Dataset records
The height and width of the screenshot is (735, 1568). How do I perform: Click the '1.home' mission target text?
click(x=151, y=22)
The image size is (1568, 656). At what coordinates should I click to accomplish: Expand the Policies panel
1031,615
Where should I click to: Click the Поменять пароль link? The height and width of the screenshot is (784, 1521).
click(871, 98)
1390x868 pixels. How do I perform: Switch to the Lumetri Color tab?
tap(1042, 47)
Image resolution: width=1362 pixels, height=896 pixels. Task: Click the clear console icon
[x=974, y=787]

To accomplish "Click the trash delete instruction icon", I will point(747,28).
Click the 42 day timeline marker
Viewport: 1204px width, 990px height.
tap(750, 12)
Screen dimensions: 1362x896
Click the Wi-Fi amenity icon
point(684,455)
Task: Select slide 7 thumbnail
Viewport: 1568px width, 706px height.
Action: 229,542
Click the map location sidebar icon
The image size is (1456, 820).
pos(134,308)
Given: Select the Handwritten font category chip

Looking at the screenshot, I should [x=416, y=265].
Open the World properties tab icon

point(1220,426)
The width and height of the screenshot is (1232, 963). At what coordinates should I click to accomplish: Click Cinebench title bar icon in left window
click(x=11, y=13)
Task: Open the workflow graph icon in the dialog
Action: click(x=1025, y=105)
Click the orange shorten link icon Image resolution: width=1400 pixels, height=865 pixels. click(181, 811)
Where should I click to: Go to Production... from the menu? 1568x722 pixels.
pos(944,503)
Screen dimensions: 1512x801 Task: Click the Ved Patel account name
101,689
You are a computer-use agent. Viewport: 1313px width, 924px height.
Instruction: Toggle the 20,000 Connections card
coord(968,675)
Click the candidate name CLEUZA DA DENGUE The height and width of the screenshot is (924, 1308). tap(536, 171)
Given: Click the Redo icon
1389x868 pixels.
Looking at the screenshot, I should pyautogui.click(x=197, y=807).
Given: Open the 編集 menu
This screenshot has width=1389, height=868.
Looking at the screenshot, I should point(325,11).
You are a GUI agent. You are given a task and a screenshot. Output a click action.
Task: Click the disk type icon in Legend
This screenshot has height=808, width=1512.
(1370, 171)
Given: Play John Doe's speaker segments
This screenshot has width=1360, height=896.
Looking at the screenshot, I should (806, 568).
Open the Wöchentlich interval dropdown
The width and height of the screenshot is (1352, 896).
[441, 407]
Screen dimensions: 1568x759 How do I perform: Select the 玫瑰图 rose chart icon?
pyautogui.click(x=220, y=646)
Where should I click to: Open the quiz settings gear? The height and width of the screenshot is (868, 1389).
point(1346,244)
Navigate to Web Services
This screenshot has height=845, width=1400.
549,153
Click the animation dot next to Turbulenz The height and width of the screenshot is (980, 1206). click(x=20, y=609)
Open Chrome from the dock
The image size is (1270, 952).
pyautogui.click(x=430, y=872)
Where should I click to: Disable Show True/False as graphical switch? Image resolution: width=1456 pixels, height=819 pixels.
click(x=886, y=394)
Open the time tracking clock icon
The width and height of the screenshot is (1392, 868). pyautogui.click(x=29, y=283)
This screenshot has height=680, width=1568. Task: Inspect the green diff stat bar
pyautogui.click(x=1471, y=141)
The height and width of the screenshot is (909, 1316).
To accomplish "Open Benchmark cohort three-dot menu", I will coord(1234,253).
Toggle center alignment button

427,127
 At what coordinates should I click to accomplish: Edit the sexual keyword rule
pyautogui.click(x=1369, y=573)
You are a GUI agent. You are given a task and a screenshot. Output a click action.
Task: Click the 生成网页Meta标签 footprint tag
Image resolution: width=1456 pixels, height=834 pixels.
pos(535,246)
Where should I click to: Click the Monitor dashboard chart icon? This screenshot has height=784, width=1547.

Instructions for the task
Please write out, exactly as they appear, the lines from the one containing "Task: Click the 生成网页Meta标签 footprint tag" through the last line of the records above, and nothing more.

Solution to the exercise
Task: Click the 生成网页Meta标签 footprint tag
Image resolution: width=1456 pixels, height=834 pixels.
pos(535,246)
Where should I click to: Click the Monitor dashboard chart icon? This screenshot has height=784, width=1547.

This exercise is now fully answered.